Good grant writers can make a lot happen, but we’re not magicians. I’m surprised at how often I’ve been asked to step far beyond the grant writer role and work miracles within an organization. Here’s a partial list of the things I’ve been asked to do:
- Make up a program design when none exists.
- Use language to make it look like an organization has been collaborating with other organizations for a long time when, in fact, it hasn’t.
- Write letters of support for partners to sign that “say what we need them to say,” rather than what the partner really plans on doing.
- Write about how the program will be integrated with other programs in the agency when the agency hasn’t told me anything about other programs or how they plan to integrate them.
- Make up in-kind contributions.
- Put a budget together with no information about actual personnel costs or fringe benefits.
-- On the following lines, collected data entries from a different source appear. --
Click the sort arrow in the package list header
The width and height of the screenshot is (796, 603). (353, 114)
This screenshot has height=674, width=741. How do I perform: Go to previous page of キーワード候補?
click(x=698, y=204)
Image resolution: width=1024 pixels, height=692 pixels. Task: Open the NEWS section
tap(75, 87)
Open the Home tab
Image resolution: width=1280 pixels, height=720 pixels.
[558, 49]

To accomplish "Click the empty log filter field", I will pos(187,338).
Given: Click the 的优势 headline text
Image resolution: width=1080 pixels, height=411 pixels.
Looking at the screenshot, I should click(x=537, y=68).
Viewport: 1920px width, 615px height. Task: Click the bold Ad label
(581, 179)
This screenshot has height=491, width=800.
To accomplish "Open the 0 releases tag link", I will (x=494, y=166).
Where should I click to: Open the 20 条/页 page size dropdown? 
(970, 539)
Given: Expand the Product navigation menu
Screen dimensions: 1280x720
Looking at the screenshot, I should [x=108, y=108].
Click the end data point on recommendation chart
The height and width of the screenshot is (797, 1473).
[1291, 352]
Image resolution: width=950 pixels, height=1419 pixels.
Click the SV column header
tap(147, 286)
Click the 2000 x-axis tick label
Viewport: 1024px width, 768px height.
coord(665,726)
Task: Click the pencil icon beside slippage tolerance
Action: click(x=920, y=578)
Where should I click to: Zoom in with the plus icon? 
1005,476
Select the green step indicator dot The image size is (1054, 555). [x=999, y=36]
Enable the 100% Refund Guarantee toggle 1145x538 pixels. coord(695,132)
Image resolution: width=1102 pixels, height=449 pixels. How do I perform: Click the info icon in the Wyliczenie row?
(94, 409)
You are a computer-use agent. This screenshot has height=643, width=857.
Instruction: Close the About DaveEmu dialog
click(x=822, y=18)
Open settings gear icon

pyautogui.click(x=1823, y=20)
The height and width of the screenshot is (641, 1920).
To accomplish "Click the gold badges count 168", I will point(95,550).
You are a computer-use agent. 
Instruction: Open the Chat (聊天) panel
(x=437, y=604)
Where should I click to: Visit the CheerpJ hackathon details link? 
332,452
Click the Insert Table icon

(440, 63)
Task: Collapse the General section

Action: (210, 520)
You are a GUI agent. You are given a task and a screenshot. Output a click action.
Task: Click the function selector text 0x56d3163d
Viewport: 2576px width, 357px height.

- “Fudge” needs data to exaggerate the agency’s need for the grant.
- Read through thousands of pages of back up information with the expectation that I’ll then have all I need to write a grant for the organization.
- Take one grant application and “re-purpose” it for other grants at no additional charge because “it’s basically the same thing.”
Some of these things are unethical. Some are fraudulent. Others are just unrealistic.
Yes, I am the Grant Goddess, and yes, I can make miracles happen.
But that doesn’t mean I should, or that I should be expected to in every circumstance.
Have you been asked to do anything unreasonable in your grant writing journey?